■ TASK GOAL
Count how many lines below include the word "agent". Answer with a number only.

■ MATERIAL PROVIDED
⟨

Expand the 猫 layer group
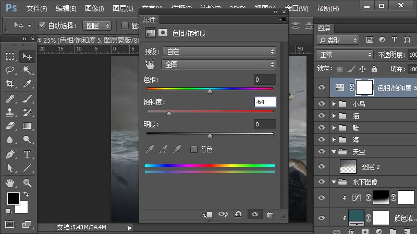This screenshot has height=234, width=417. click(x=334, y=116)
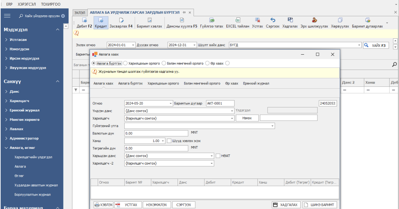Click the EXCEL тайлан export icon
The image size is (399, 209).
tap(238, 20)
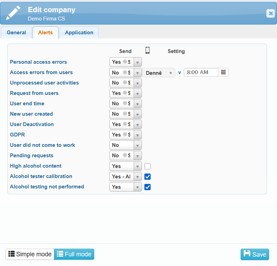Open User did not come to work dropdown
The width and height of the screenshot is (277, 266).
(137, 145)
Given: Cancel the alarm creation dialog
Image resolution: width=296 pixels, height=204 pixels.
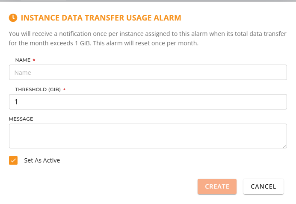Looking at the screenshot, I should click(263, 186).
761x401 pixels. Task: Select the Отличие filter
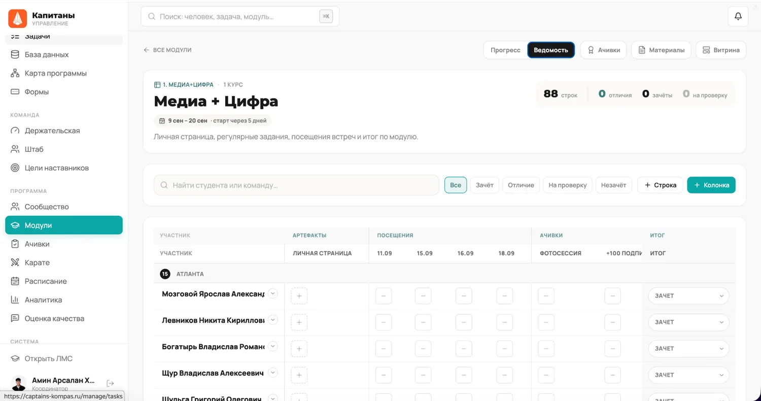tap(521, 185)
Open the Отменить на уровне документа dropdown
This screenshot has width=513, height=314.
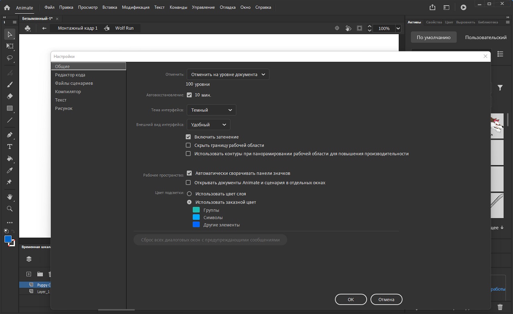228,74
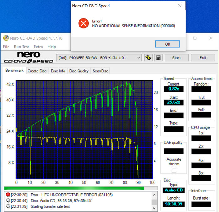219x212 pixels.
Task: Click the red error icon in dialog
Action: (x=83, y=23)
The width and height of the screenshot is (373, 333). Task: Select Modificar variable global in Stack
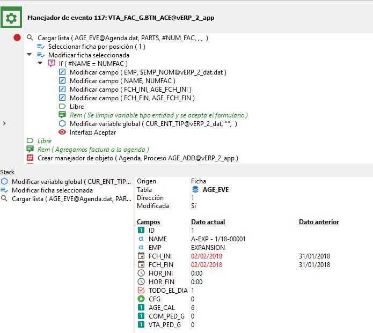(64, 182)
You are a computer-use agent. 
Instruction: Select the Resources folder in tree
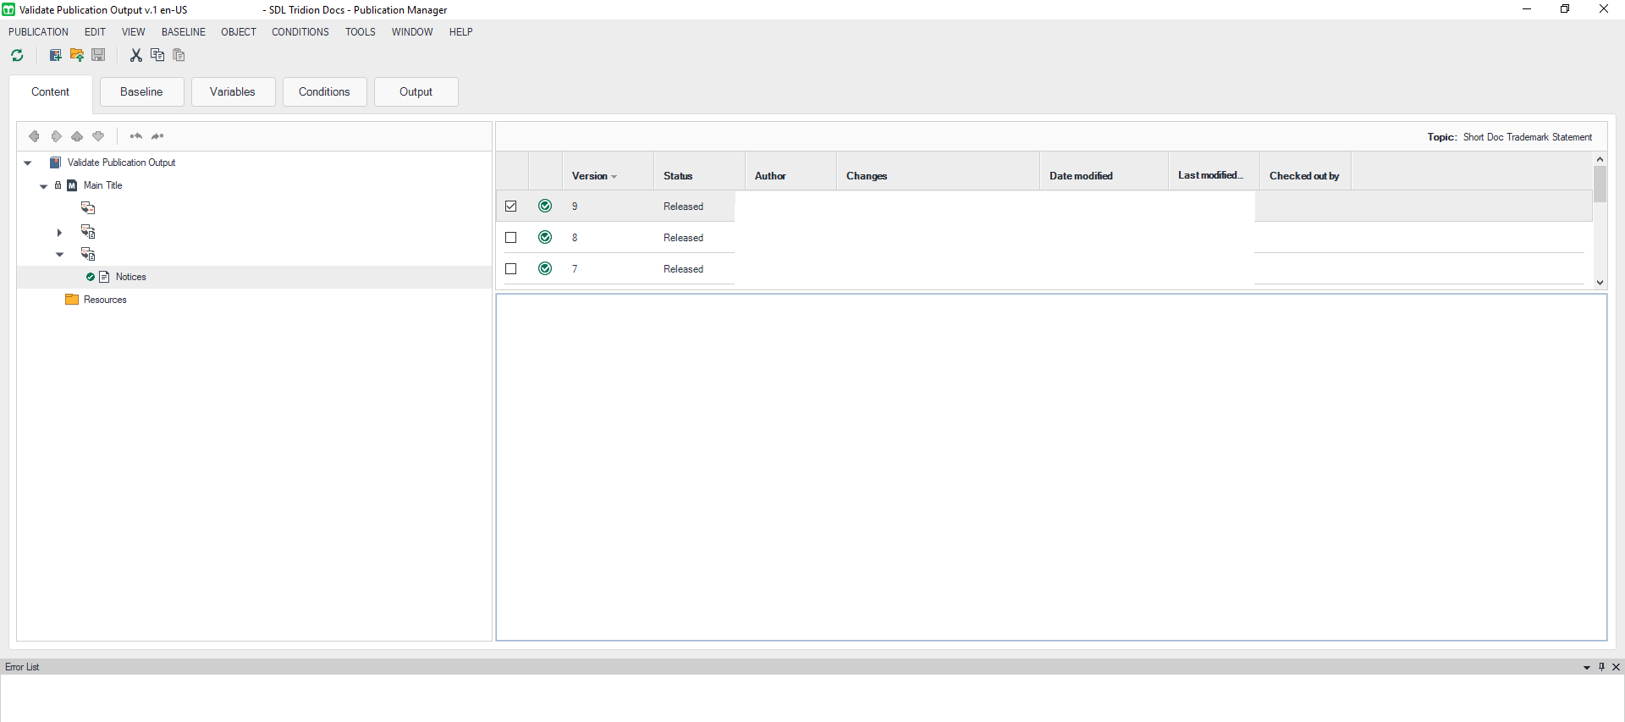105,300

⟩
⟨

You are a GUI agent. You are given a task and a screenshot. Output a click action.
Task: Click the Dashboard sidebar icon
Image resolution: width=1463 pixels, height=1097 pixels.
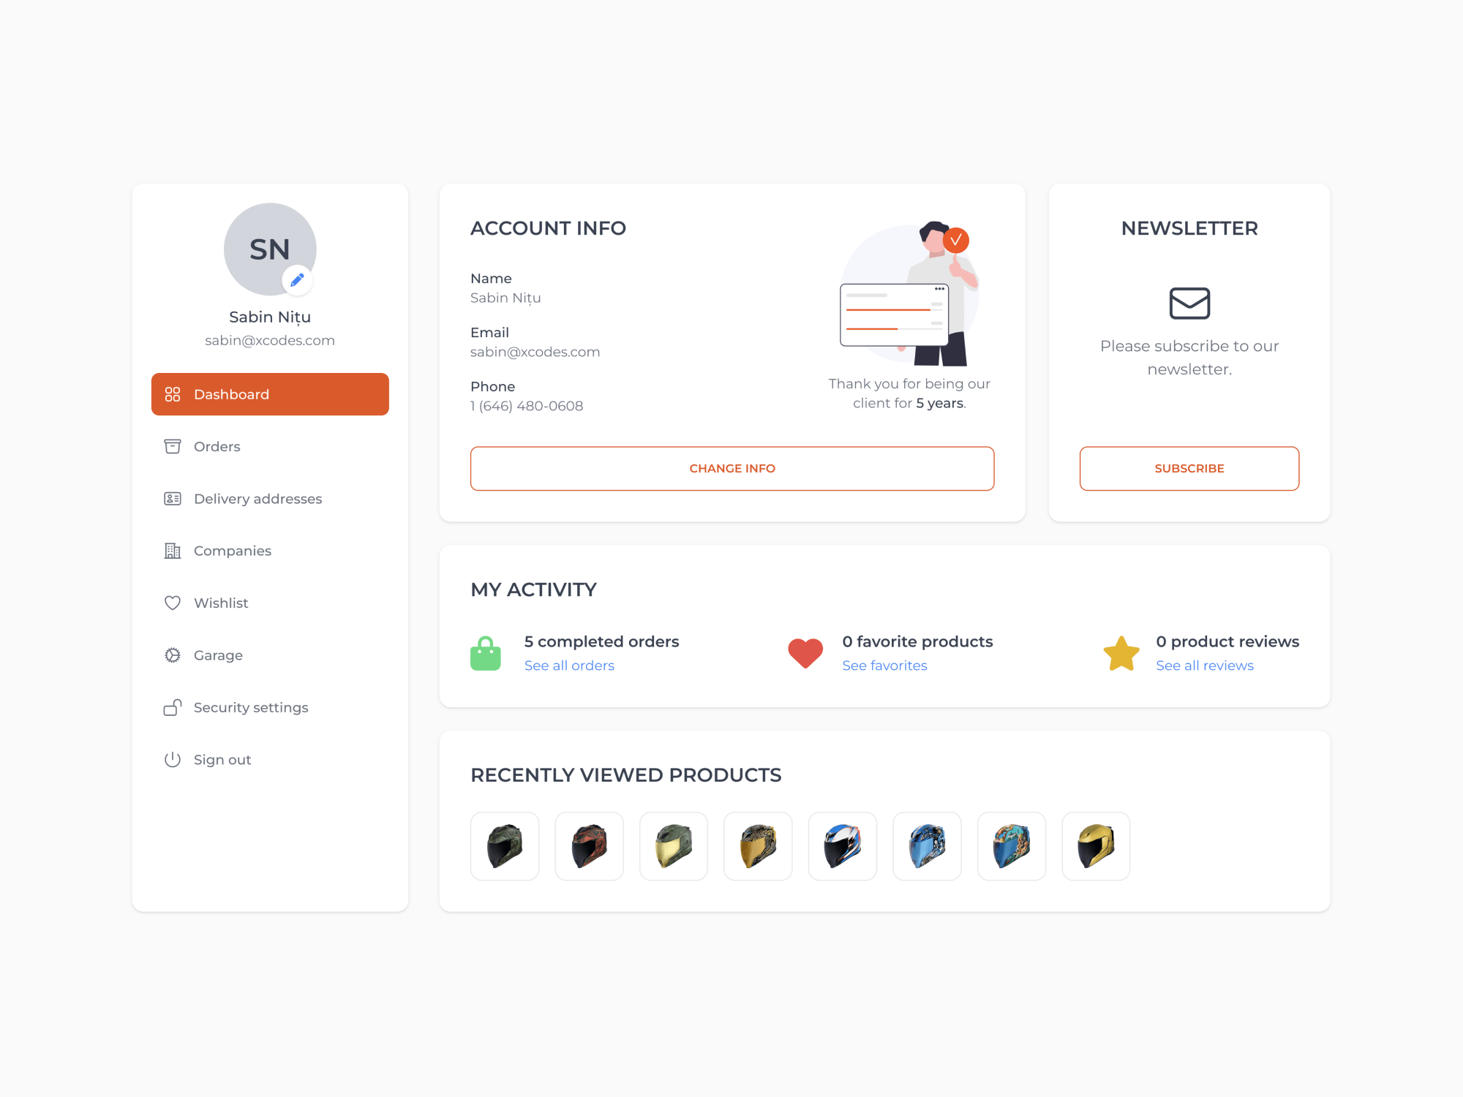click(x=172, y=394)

⟩

■ EXERCISE SOLUTION
2